4To improve the efficiency of the DD estimates, we tested whether the state-fixed effects and state-specific trends were equal for the target and comparison groups. In the majority of cases, we could not reject the restriction, which is evidence consistent with the identifying assumption that unmeasured state-specific effects are also equal for the target and comparison groups. Similarly, for the analysis of foreign-born persons, we constrained the effects of country dummy variables to be the same for the target and comparison groups after tests of this restriction failed to reject the hypothesis of equality.

5An alternate hypothesis is that the chilling effect of PRWORA would be greater among U.S.-born children of foreign-born parents than among foreign-born children of foreign-born parents because of the fear among the parents of U.S.-born children about jeopardizing their child's citizenship.

6Among the U.S.-born unmarried women, 23 percent received welfare and 34 percent were covered by Medicaid.

7The Medicaid income eligibility thresholds for adults are the same as the AFDC eligibility procedures; the Medicaid income eligibility expansions so prominent during this period pertain to children and pregnant women.
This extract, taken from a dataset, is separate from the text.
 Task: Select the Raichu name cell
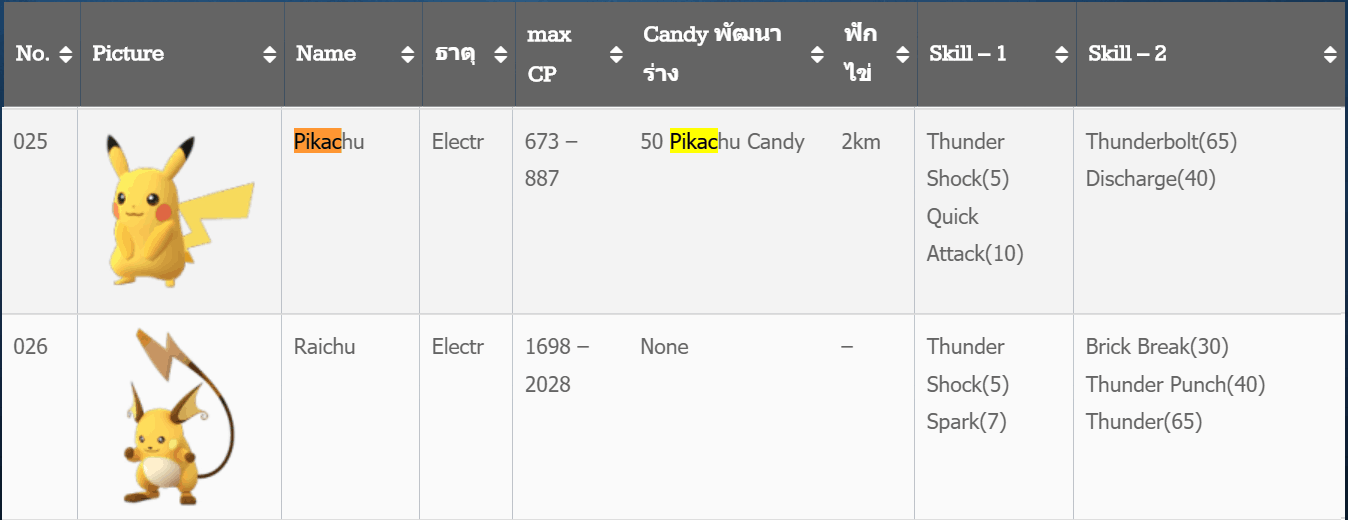(324, 347)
8Welfare reform may have affected marital status, changing the composition of our target and comparison groups. Existing evidence, however, does not suggest that to be the case [Grogger et al. 2002].

9We also carry out a placebo test on highly educated women [education≥16 years] who are generally at low risk of participating in welfare, and find that PRWORA had negligible effect on the health insurance of unmarried, foreign-born, highly educated women with married, highly educated, foreign-born women as the comparison.
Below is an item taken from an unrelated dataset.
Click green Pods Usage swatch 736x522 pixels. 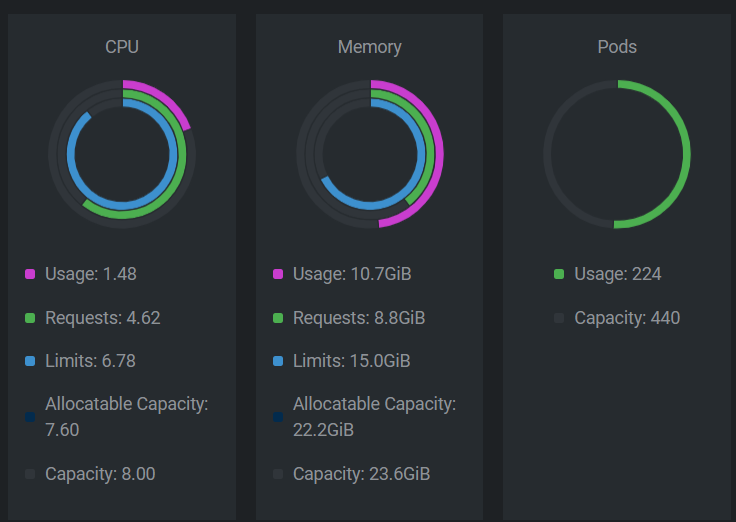(559, 274)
10Medicaid eligibility for children does not depend on mother's marital status to the same extent that it does for adults. The Medicaid expansions were more effective at separating Medicaid eligibility from AFDC eligibility for children [and pregnant women]. Therefore, our comparison group approach is more suitable for the public insurance outcome in the analysis of child insurance than in the analysis of adults.

11Note that the comparison group approach is used to control for unmeasured determinants of health insurance and that many, if not most, of the important determinants of Medicaid that vary by state-year such as Medicaid income eligibility level and strength of the economy [unemployment rate] are held constant. The models also include state effects, state-specific trends and personal characteristics, and so the omitted variable problem may not be severe.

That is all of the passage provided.